| Extracted text |
------------

On Loss, and the People, Places & Memories that Make You, You

I have written about so many different style icons. Kate Moss, Emmanuelle Alt, and then the very long list of designers I love. Last week I headed to Stanford, Kentucky, population 3,600, to say goodbye to my true style icon, my grandmother, Elsie Butcher.

At my Grandmother's 95th Birthday celebration with my siblings and cousin.

Grandma B, as we called her, was nearly 102 years old, so I realize this story is not tragic. She lived a fantastic and long life and was due her reward, but it still makes me sad and I will miss her. She lived her life on her own terms and lived every day to the fullest. She was a go-getter, in college by age 16 and successful in her career before she had kids at age 30 – a remarkable sequence in her day. When Granddaddy died too soon, she didn’t sell the farm; she studied up on cattle-raising and even became a leader in the county Farm Bureau herself. She didn’t make arguments for equality; she just lived them. I’m told by my relatives that I got a lot of her attributes – and I’m proud of it.I have had time to prepare for Grandma’s death and think about what it means to lose her. The only thing I know to equate it with is a flip book you had as a child. There is one in my mind and every page is a different memory of my childhood.There’s a page of me fighting with my brother in the bed of my Granddaddy’s pick-up truck over who would get to sit on the wheel and hold Governor, their German Shepherd, as we drove down to the creek.

------------

| Information shown |
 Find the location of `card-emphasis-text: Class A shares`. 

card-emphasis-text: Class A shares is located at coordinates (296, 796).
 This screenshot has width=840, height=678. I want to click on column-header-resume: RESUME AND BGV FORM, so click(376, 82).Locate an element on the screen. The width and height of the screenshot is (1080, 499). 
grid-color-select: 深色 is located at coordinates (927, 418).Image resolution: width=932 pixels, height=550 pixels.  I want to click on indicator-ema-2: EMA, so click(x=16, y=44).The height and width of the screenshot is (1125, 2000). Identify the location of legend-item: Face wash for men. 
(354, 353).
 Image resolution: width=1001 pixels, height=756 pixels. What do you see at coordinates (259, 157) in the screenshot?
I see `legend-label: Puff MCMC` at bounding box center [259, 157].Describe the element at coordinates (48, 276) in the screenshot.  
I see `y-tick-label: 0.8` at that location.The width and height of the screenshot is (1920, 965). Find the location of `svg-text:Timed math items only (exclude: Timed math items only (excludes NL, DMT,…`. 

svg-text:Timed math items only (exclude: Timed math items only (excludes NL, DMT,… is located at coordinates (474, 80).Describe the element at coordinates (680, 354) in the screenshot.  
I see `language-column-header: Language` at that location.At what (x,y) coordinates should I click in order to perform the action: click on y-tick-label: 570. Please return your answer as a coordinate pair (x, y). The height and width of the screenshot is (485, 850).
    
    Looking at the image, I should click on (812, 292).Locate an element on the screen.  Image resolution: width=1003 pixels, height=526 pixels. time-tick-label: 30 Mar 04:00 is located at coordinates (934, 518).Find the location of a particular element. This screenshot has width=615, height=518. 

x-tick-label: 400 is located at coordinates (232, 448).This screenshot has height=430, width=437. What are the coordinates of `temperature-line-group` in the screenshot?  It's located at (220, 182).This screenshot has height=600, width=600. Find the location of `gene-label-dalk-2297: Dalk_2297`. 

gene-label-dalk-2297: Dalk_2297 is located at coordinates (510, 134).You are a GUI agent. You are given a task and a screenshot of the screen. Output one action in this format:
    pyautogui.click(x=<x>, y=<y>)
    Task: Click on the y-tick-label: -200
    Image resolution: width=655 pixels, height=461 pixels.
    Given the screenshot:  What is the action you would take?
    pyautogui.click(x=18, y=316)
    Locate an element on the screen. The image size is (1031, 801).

------------

In the piece about the author's grandmother above, why does the author say the story of her death is not tragic? Answer in one to three sentences.

| Solution for this problem |
The author says the story is not tragic because Grandma B was nearly 102 years old. She had lived a fantastic and long life and was due her reward.